WRITTEN PROBLEM —
Transcribe the entries below line for line, with no changes.

EXERCISE DATA —
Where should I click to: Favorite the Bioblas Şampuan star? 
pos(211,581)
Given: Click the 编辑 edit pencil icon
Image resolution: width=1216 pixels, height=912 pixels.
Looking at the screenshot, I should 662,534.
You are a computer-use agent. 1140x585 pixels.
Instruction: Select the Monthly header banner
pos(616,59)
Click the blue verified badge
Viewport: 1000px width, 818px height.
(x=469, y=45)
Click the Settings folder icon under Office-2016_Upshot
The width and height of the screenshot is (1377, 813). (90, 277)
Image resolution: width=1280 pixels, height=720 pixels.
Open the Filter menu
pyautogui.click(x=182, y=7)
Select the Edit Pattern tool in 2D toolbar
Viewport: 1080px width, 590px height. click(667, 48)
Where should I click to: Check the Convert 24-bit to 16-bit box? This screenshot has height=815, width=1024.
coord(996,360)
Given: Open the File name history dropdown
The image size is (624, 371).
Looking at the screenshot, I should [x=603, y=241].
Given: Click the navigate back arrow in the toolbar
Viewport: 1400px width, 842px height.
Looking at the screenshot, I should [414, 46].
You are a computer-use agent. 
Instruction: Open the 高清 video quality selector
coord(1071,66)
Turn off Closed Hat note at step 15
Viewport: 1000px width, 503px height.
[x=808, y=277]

REPLY TO THE EXERCISE —
Where should I click to: Favorite the Bioblas Şampuan star? 
pos(211,581)
Given: Click the 编辑 edit pencil icon
Image resolution: width=1216 pixels, height=912 pixels.
Looking at the screenshot, I should 662,534.
You are a computer-use agent. 1140x585 pixels.
Instruction: Select the Monthly header banner
pos(616,59)
Click the blue verified badge
Viewport: 1000px width, 818px height.
(x=469, y=45)
Click the Settings folder icon under Office-2016_Upshot
The width and height of the screenshot is (1377, 813). (90, 277)
Image resolution: width=1280 pixels, height=720 pixels.
Open the Filter menu
pyautogui.click(x=182, y=7)
Select the Edit Pattern tool in 2D toolbar
Viewport: 1080px width, 590px height. click(667, 48)
Where should I click to: Check the Convert 24-bit to 16-bit box? This screenshot has height=815, width=1024.
coord(996,360)
Given: Open the File name history dropdown
The image size is (624, 371).
Looking at the screenshot, I should [x=603, y=241].
Given: Click the navigate back arrow in the toolbar
Viewport: 1400px width, 842px height.
Looking at the screenshot, I should [414, 46].
You are a computer-use agent. 
Instruction: Open the 高清 video quality selector
coord(1071,66)
Turn off Closed Hat note at step 15
Viewport: 1000px width, 503px height.
[x=808, y=277]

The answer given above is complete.